En conclusion, si l’ECR reste et demeure la méthode la moins biaisée pour évaluer une relation causale, l’ECR appartient au domaine de la recherche et les résultats ne peuvent pas toujours correspondre à ceux obtenus dans des conditions cliniques habituelle. L’ECR isole le plus souvent un seul facteur alors que la décision clinique est holistique. Des outils statistiques ont vu le jour pour tenter d’estimer la causalité à l’aide d’études observationnelles. Elles se rapprochent des conditions expérimentales des ECR. Néanmoins, chaque fois que nous nous intéresserons à des études observationnelles, nous parlerons d’association et non de cause, ce dernier terme étant réservé pour l’instant aux ECR. Il convient aussi de ne pas mépriser les études observationnelles car ce sont elles qui à l’heure actuelle, en majorité, guident nos décisions cliniques. De plus, l’observation minutieuse d’un phénomène est indispensable à l’étude de sa causalité. La difficulté aujourd’hui est que de plus en plus d’études interventionnelles mettent en évidence l’impact de nouvelles variables sur la causalité, rendant ainsi celle-ci de plus en plus difficile à mettre en évidence, en raison de la compétition qu’elles entretiennent entre elles. Enfin, les maladies orales sont multifactorielles. Si la plaque était responsable de tout, ce serait évidemment trop simple.
Références
Notes
1 Il existe aujourd’hui ne nombreux sites pour apprendre à rédiger des prompts, en voici deux : en français : https://datascientest.com/prompt-tout-savoir; en anglais : https://huit.harvard.edu/news/ai-prompts.
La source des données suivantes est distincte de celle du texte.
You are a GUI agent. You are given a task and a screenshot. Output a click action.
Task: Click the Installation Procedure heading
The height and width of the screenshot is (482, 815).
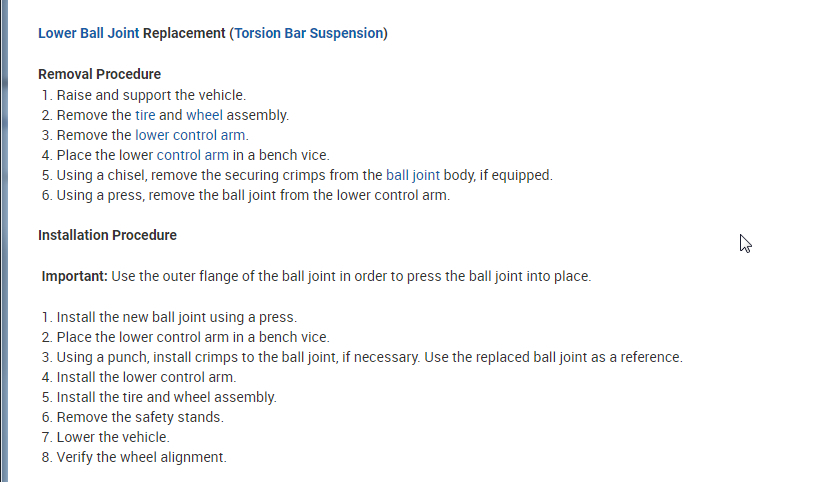coord(107,235)

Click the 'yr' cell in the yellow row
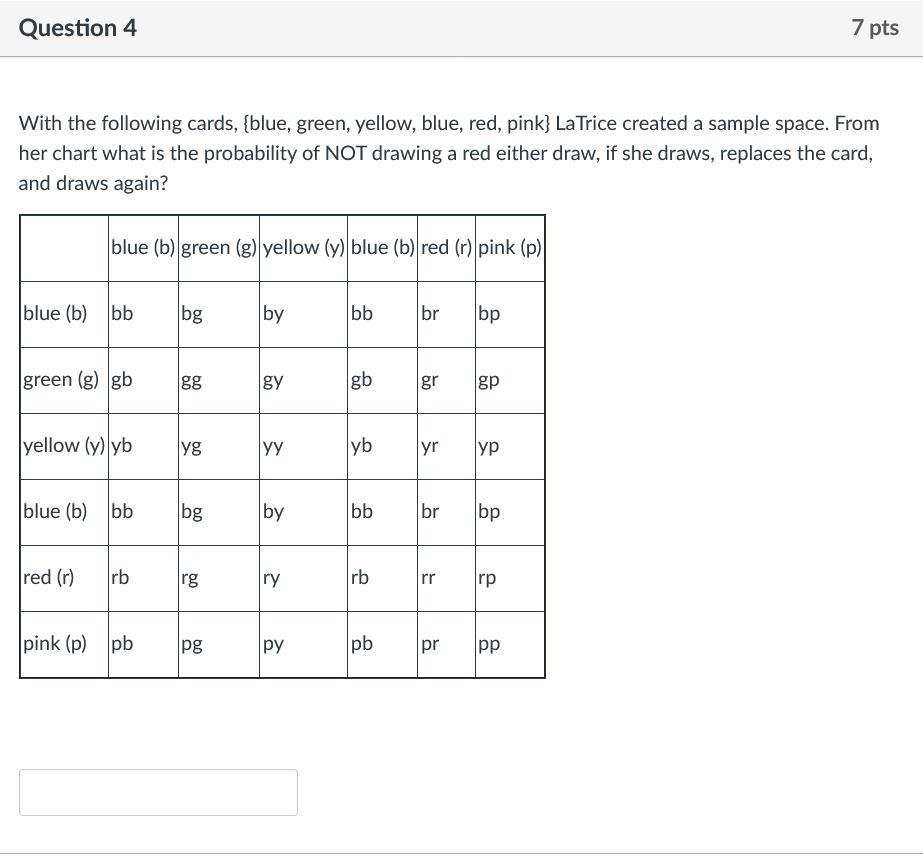click(x=446, y=446)
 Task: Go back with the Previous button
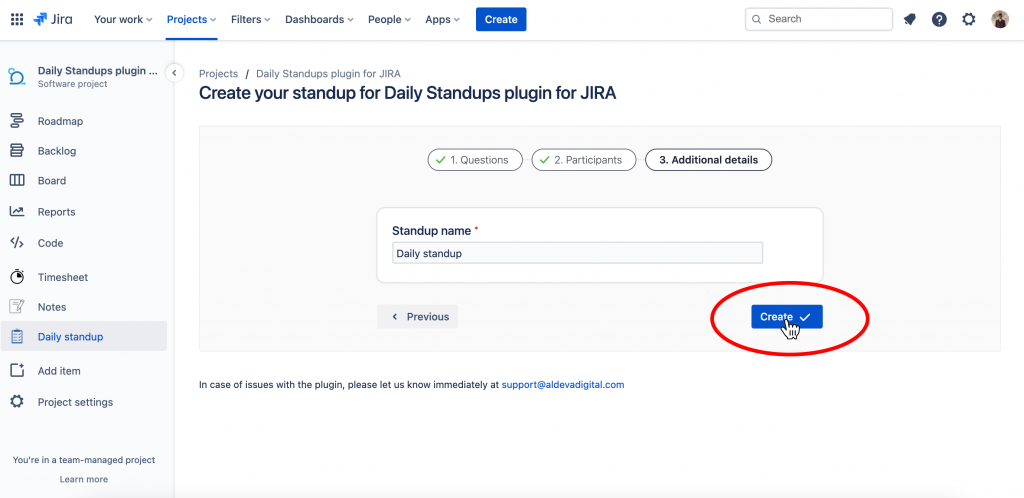coord(418,317)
2 Ce problème de temporalité est particulièrement marquant lorsqu’on étudie la causalité entre parodontite et athérosclérose. Il n’y a aucune preuve que la parodontite précède la formation des plaques d’athérome. La maladie athéromateuse débute ente 20 et 40 ans (https://www.fedecardio.org/je-m-informe/l-atherosclerose/), âge où la prévalence des parodontites est faible.
3 Ceci a donné lieu à l’avènement d’essais cliniques dit « pragmatiques », utilisant souvent le Big data et reposant sur de larges bases de données (assurances, institutions, etc…). Moins rigoureux mais plus accessible à la compréhension et surtout plus proches de la réalité clinique, ces essais ne peuvent aujourd’hui donner lieu à une inférence causale. Il y a cependant lieu de penser que l’avènement de l’intelligence artificielle permettra de faire le tri parmi le flot de variables influençant la relation causale.
4 Nous devons hélas nous en contenter, en particulier en santé orale car les ECR coûtent chers et les budgets mis à la disposition de cette recherche sont souvent en-deçà de ceux alloués aux autres disciplines médicale.
5 Stable Unit Treatment Value Assumption.
6 Homogène veut dire que les critères d’admissibilité à l’essai clinique sont remplis par tous les participants.
7 https://www.ema.europa.eu/en/documents/scientific-guideline/ich-e9-r1-addendum-estimands-sensitivity-analysis-clinical-trials-guideline-statistical-principles_en.pdf
8 Intention To Treat : les résultats reposent sur l’analyse de tous les patients randomisés, y compris les écarts au protocole (abandons, non suivi du protocole initial, etc…). Par opposition l’analyse « per protocol » n’inclue que les patients ayant achevé l’étude dans les conditions du protocole initial.
9 Pour complément d’information, le lecteur peut visiter le site du dagitty tool (https://wwwdagitty.net/).
10 Cet exemple n’est sans doute pas parfait car la variable socio-économique est ubiquitaire en santé.
11 Habituellement le polymorphisme nucléotidique (SNP).